Despite having a baby and recently switching roles at DHTS, Krista and her husband took two days off to be there for the band’s long-awaited moment.
“A promise is a promise,” Krista said.
Sharlini Sankaran, director of Translation Programming at Duke Innovation & Entrepreneurship, shared this photo of her daughter, Nisha, walking on a dock on the first night of a vacation in Surf City.
The vacation immediately followed the end of the school year for Sankaran’s two children and allowed the family to celebrate Fathers’ Day together by relaxing on the beach, collaborating on puzzles in their beach house and savoring several salt marsh sunsets.
“We totally unplugged,” Sankaran said. “It was just lovely. We felt completely relaxed.”
Clinical nurse Dana Scofield captured this photo of her four dogs before a June road trip to the beach. The trip, which she took with her husband, came when she had a block of days off and was in need of some relaxation.
“Having four dogs can complicate last-minute plans but we always make it work by bringing them along,” Scofield said. “They all love the car. We had a great time even though none of our pups were interested in the ocean. They’d rather dig in the sand.”
Miranda Shipman, far right in the photo, traveled to Cuba and the Bahamas with friends during her time off. The trip celebrated the one year anniversary of surgery that removed a tumor in Shipman's brain.
“I made the sad realization that I had never seen clear water and may not actually live to do so,” said Shipman, a research technician for Duke Neurology. “A year later, after a very successful surgery, I'm back in my research lab, and used my Duke time off to go to Cuba and the Bahamas to see the clear water that I never thought I'd get to see.”
Chris Silcott, operations engineer for Duke Facilities Management, captured his 13-year-old son Ben and 8-year-old son Jack fishing on Kerr Lake, northeast of Durham.
“Duke Time Off is essential for both me and my family,” he said. “It gives me a chance to create bonds and memories that will last with my children their whole life.”
Tanya Smith knew her two-week trip to Ireland would be memorable. But the revenue integrity analyst with the Patient Revenue Management Organization didn’t know just how memorable it would end up being.
“It was like a fairytale,” Smith said.
On June 27, her boyfriend Scottie Smith surprised her by proposing during a trip to the Cliffs of Moher on Ireland’s rugged western coast. After she accepted, the surprises kept coming as the two were married in a Celtic wedding ceremony Scottie had arranged.
“It was the trip of a lifetime,” Smith said.
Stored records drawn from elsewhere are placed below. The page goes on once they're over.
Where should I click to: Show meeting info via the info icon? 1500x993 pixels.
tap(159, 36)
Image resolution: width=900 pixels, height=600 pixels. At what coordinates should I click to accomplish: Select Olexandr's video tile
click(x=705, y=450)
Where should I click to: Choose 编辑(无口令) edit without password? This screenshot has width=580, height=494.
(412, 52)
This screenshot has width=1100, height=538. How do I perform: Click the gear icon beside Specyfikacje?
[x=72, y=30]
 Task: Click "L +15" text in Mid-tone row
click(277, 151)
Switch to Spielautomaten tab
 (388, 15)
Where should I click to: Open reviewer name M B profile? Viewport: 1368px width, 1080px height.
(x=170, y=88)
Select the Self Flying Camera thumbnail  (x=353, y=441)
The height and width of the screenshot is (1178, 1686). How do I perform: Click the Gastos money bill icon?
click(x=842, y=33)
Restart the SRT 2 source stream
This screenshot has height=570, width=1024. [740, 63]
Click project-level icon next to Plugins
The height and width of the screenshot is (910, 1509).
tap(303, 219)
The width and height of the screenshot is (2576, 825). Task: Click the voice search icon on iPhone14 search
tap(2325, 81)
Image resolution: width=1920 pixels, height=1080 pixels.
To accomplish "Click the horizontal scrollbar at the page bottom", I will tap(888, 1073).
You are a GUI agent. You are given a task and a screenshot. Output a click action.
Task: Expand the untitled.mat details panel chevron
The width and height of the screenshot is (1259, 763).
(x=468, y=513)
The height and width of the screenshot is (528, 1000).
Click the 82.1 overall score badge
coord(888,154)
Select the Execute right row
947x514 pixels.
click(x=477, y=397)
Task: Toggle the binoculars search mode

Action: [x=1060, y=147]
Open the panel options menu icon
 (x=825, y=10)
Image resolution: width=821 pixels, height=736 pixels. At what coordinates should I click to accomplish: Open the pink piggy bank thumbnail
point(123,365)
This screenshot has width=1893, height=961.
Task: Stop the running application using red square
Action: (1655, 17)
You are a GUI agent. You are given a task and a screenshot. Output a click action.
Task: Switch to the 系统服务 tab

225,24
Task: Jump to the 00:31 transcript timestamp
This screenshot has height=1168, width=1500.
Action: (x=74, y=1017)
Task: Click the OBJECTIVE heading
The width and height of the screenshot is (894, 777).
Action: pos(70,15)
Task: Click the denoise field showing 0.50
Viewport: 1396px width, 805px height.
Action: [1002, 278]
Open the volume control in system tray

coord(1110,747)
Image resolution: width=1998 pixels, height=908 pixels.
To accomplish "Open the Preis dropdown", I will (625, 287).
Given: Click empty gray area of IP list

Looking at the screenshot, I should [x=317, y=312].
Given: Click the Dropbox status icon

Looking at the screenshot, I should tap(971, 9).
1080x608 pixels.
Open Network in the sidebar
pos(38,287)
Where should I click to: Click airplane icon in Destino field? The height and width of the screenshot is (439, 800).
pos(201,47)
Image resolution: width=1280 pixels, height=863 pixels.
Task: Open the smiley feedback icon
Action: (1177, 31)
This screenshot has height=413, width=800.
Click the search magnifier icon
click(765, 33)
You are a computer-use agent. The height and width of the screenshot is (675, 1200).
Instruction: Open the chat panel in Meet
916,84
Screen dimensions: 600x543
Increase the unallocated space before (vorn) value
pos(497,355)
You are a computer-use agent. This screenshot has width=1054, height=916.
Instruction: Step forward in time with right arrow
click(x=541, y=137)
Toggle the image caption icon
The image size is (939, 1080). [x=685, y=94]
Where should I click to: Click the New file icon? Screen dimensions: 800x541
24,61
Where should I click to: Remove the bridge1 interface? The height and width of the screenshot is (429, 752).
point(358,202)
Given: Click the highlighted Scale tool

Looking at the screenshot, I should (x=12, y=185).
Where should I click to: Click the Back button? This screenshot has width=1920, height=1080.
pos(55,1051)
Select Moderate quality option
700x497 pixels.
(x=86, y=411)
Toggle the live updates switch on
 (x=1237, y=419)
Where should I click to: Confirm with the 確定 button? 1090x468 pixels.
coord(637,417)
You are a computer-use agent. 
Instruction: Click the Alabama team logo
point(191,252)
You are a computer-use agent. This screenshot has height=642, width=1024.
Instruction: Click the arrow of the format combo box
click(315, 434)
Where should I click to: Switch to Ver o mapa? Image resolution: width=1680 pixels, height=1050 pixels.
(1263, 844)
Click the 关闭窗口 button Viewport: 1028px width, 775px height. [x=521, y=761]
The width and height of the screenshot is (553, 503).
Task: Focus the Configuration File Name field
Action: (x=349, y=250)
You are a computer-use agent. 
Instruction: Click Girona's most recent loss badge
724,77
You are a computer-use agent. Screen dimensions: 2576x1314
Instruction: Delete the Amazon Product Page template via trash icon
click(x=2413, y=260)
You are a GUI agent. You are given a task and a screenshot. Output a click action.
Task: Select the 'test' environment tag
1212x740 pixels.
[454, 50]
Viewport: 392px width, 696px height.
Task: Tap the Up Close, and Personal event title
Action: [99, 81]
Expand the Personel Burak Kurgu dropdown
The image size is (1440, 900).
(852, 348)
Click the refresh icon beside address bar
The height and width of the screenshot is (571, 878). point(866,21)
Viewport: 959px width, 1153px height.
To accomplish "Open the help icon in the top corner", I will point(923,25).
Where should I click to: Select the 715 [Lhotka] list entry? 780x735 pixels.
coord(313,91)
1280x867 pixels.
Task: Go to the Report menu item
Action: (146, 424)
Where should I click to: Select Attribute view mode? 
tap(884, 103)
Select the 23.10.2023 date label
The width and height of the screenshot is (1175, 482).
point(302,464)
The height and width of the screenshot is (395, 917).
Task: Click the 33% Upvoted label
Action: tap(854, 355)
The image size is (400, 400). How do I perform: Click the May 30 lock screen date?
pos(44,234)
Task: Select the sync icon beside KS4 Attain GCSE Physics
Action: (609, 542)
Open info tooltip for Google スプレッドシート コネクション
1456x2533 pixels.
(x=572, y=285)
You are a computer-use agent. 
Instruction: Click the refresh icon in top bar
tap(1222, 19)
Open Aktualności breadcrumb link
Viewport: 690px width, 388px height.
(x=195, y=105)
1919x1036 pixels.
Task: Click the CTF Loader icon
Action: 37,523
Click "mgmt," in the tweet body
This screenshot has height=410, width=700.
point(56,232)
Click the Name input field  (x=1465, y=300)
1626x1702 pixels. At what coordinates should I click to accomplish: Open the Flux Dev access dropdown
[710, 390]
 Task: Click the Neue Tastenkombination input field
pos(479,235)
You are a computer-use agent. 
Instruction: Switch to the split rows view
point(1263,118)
Brandi Tuttle, a research and education librarian for the Duke University Medical Center Library, and her 10-year-old son, Lincoln, hiked around Bryce Canyon National Park and Zion National Park in Utah. They snapped this selfie while exploring the hoodoo formations – tall, thin spires of rock – in Bryce Canyon.
“Southwest Utah has some phenomenal landscape to explore on my Duke time off,” she said. “It was Lincoln’s first experience in a desert climate or seeing anything of that magnitude. He was just a lot of fun. I’d go anywhere with him!”
Kyara Watkins, certified medical assistant for the Duke Outpatient Clinic, spent her summer trying new experiences, including kayaking on Jordan Lake.
“I loved kayaking,” she said. “It’s super relaxing and takes a lot of strength, so it was a great workout.”
Watkins also hiked Hanging Rock for the first time and went fishing at the Eno River.